Leaving out all pictures, restate word for word the lines from the one with "Select Stock Rooms in Configuration menu" through the last line of the entries.

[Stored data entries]
_____

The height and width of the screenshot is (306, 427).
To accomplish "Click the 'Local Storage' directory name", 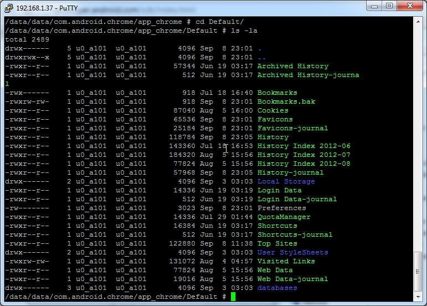I will pos(286,181).
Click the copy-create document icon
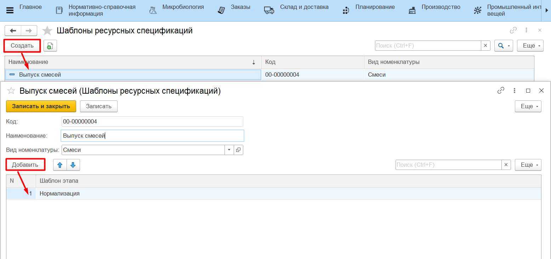 [50, 46]
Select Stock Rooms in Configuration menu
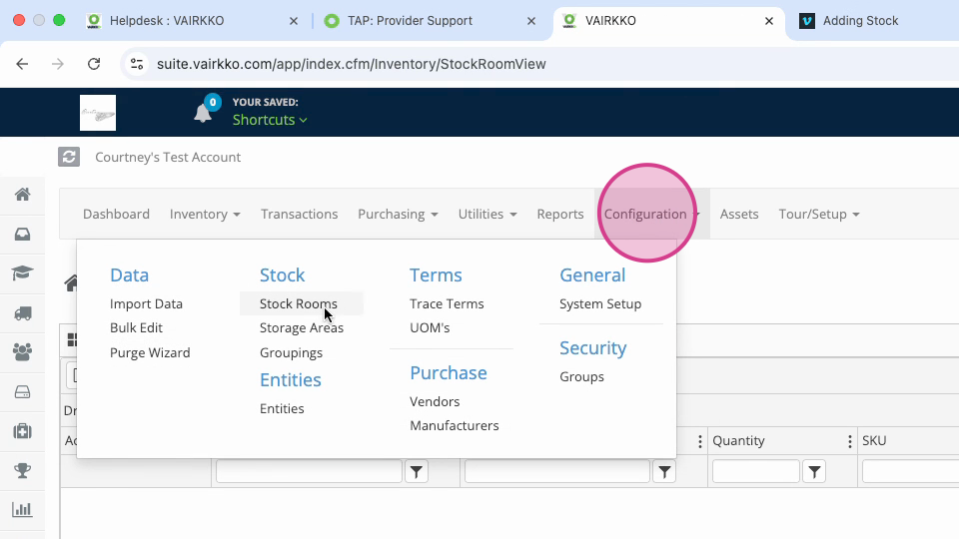Viewport: 959px width, 539px height. point(299,303)
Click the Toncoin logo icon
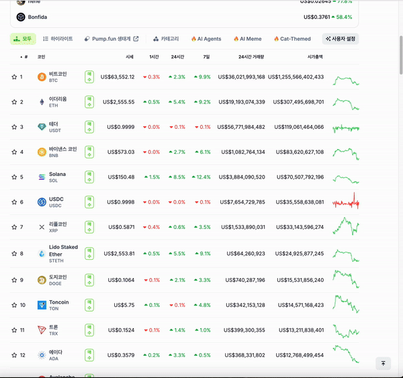 (42, 305)
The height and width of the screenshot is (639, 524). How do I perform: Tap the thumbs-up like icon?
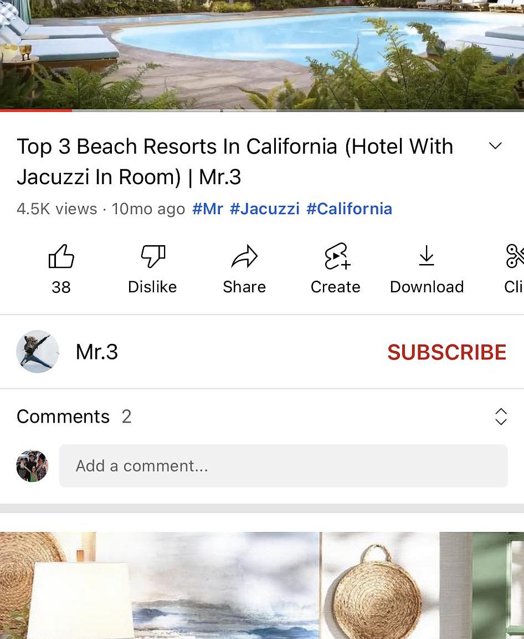[x=61, y=256]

_____

Completed task »
Select Stock Rooms in Configuration menu
Viewport: 959px width, 539px height. point(299,303)
Click the Toncoin logo icon
 (42, 305)
The height and width of the screenshot is (639, 524). How do I perform: Tap the thumbs-up like icon?
[x=61, y=256]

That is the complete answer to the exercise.